Summer Solstice on June 20, 2012 7:09 p.m EDT
During the year the Sun moves through cycles that we have come to know as the Seasons. The Summer Solstice is the point in this yearly cycle when the Sun is at its fullest point. It is like the point in the cycle of a Full Moon, but it happens with the Sun only once a year, while the Moon becomes full once a month. Think of the Summer Solstice as the Full Sun!
Why pay attention to the changing cycle of the Sun?
We are rhythmic creatures. Our physical bodies have their own rhythms. Our hearts beat like a steady drum, and our breath brings the gentle rising and falling of our chest, which gives the sensation of being rocked by the waves of the ocean. We live in communal rhythms of 9 to 5 jobs, Monday through Friday work weeks, and yearly rituals such as birthdays, anniversaries, and religious celebrations.
We are also part of the natural rhythms created by the Sun. The daily cycle of sunrise and sunset creates circadian rhythms that set our awake and sleep cycles. The Sun also creates the seasonal cycle that begins March 21 at the Spring Equinox, when the growing light stirs new growth (and our moods). Next comes June 21st, the Summer Solstice, when the abundance of heat provides the fullness of growth and when we spend the lazy, hazy, crazy days of summer.

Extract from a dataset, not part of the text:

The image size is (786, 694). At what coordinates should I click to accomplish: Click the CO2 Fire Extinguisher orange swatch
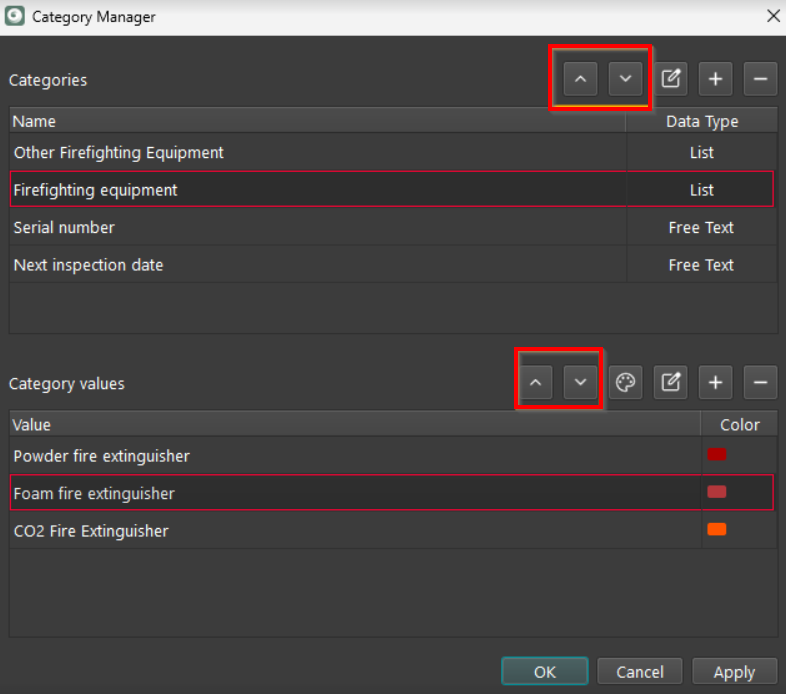coord(716,530)
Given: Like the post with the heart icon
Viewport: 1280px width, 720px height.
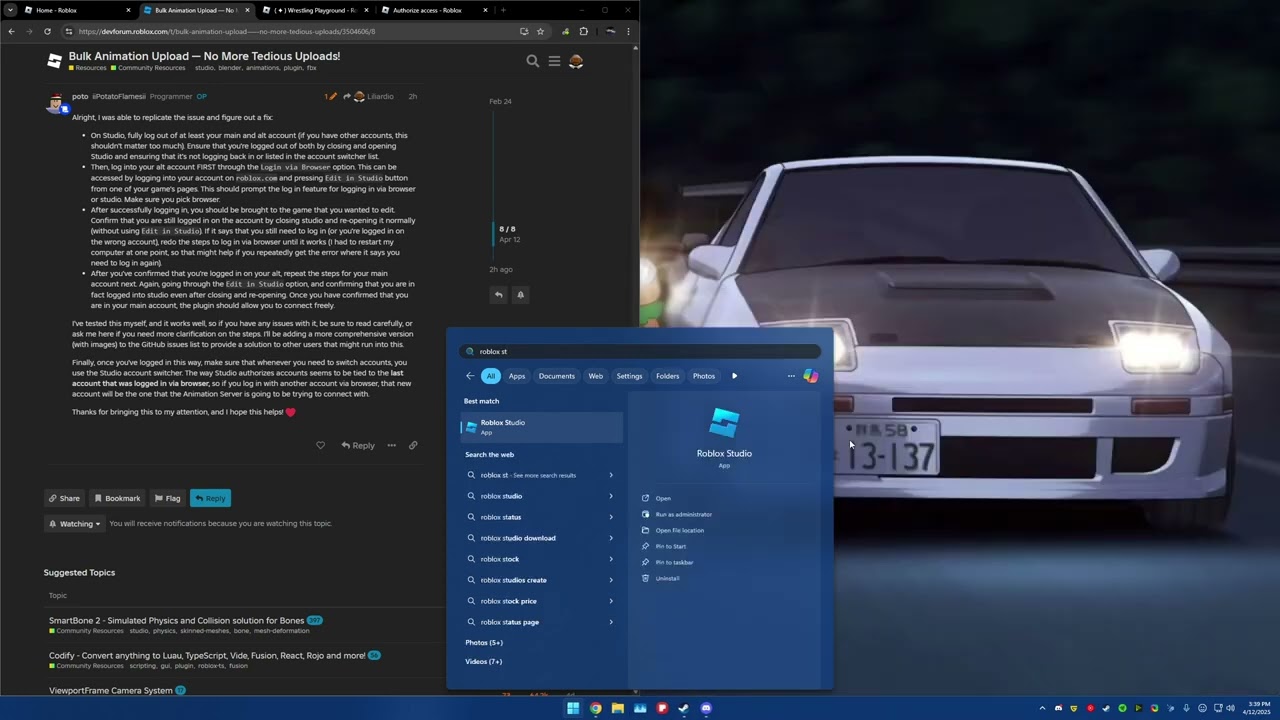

During the Fall Equinox of September 21st the Sun begins its decline and the days become shorter and colder and the earth produces the abundant harvest that we celebrate at Thanksgiving. And the last phase of the cycle begins on December 21st at Winter Solstice, when the cold and darkness take hold and seeds rest in the ground, and we rest in bed. And every year the Sun begins its cycle anew when the light of Spring again stirs the seeds to growth. It is the original cycle of death and rebirth that has become part of many of our religions.
Participation in communal rhythms, like birthdays and New Year’s Eve, bring us into the emotional, spiritual, and physical bond of community. Likewise, the participation in the earth’s natural rhythms link us to the cosmos and heavens in a deep and profound manner that goes beyond intellectual understanding.
As a society we are losing touch with nature. A recent study by the Kaiser Family Foundation showed that children spend an average of 7 hours in front of entertainment media in a typical day. This is compared to the only 7 minutes the average child spends outside per day. And the night sky, which used to be such a powerful and awe inspiring part of our lives, has now become faded and nearly forgotten due to city lights and pollution.
By remembering to move in rhythm with natural cycles of the Sun and Moon we re-tune ourselves to the harmony of the cosmos.
We need these natural and cosmic rhythms. We need these connections in order for our Body to slow down from the rush of an overactive life. We need these rhythms for our Mind to clear out the buzz of technology and bring back the sound of silence. But most of all, we need them for our Soul and Spirit. We have within ourselves a natural connection to a divine Spirit, and that connection is hard wired into us through our Soul. But the Soul and Spirit are subtle and quiet and are easily overshadowed by the increased noise of our Mind and Body.
One way to remember our Soul and Spirit and provide them the stimulus they need to become central part of our existence, is to remember our connection to the cosmos and our link to the heavens, which we can do through these solar and lunar cycles.